Saved entries:

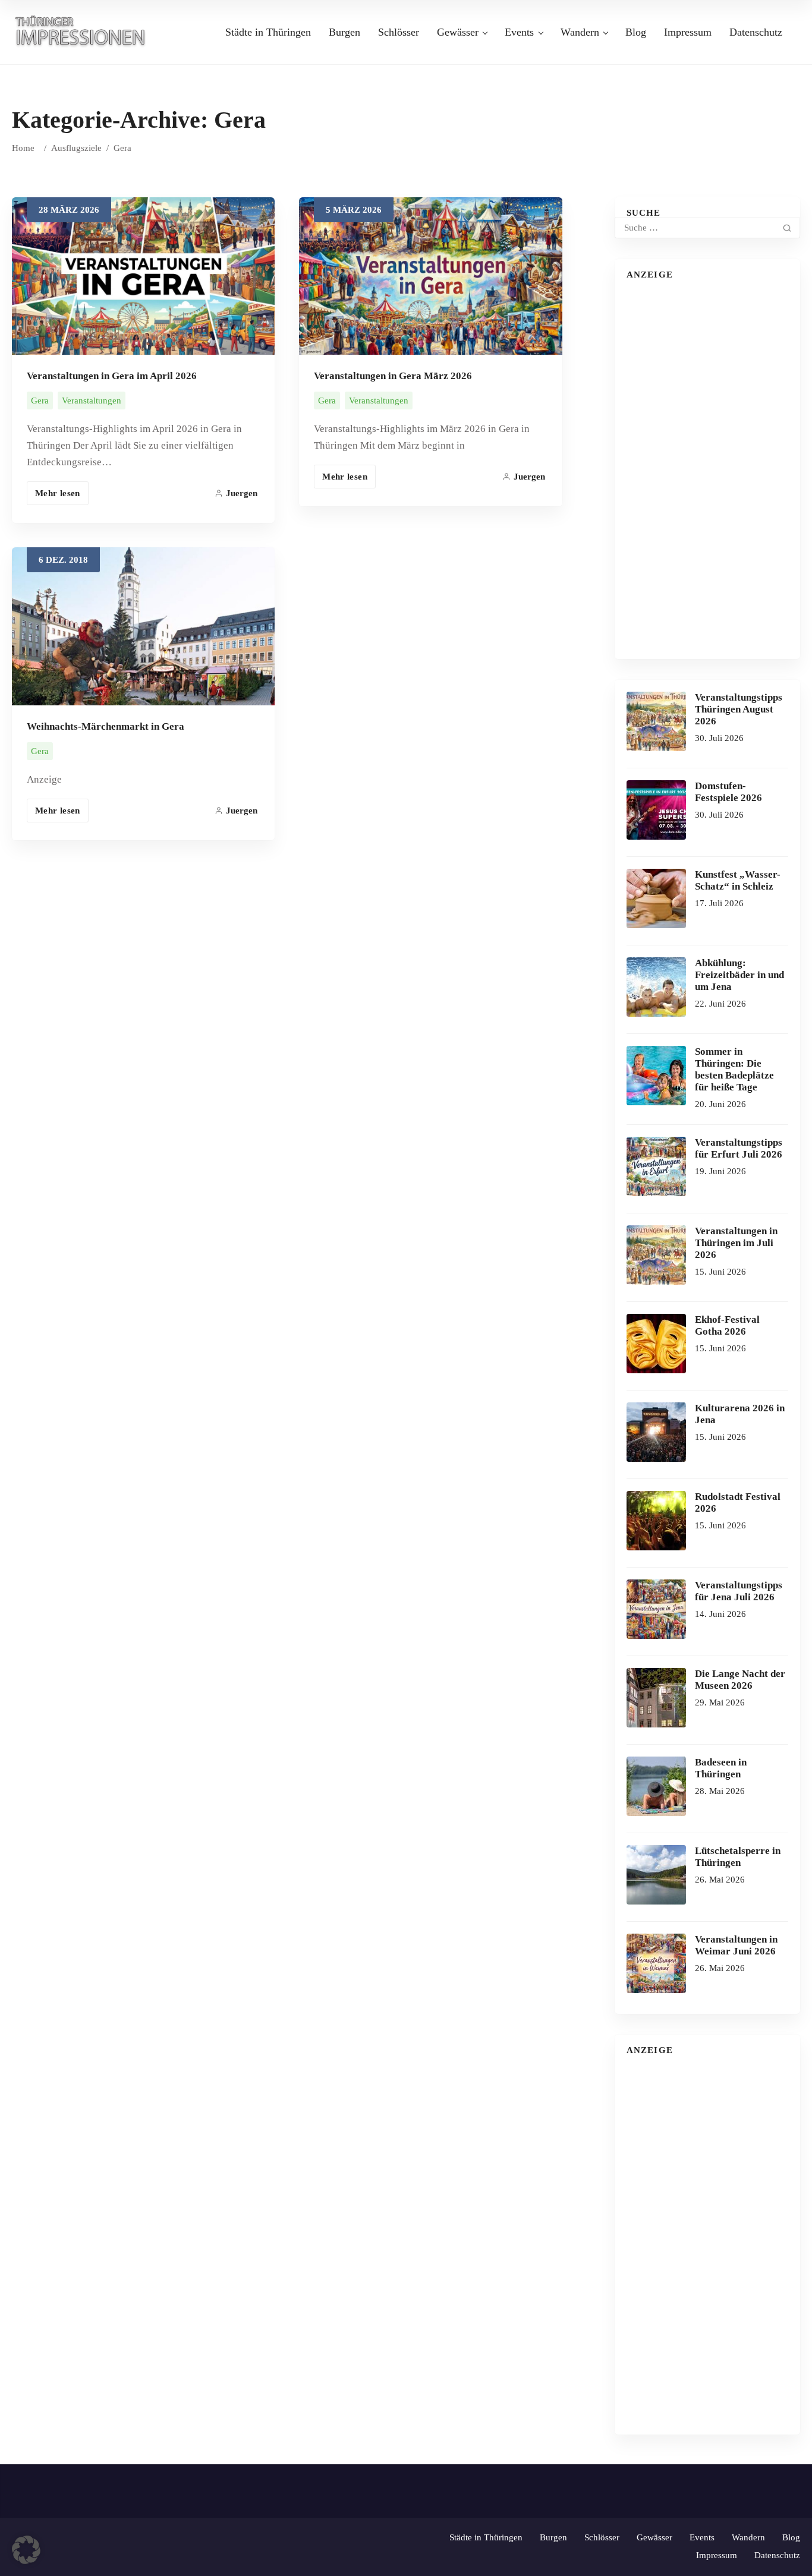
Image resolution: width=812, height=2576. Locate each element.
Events (519, 32)
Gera (40, 400)
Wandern (580, 32)
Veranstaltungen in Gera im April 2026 (112, 375)
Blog (635, 32)
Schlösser (398, 32)
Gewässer (458, 32)
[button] (26, 2550)
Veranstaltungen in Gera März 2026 (393, 375)
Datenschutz (755, 32)
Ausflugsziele (76, 148)
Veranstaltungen (91, 400)
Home (23, 148)
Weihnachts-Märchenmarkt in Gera (105, 726)
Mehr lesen (57, 493)
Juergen (241, 493)
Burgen (344, 32)
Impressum (688, 32)
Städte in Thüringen (268, 32)
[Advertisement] (707, 469)
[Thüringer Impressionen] (85, 30)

# INSTRUCTIONS FOR THE TASK:
An exact copy of the lines from the one with "Mehr lesen (57, 493)" to the final line of the entries is all that the answer should hold.

# SOLUTION TO THIS TASK:
Mehr lesen (57, 493)
Juergen (241, 493)
Burgen (344, 32)
Impressum (688, 32)
Städte in Thüringen (268, 32)
[Advertisement] (707, 469)
[Thüringer Impressionen] (85, 30)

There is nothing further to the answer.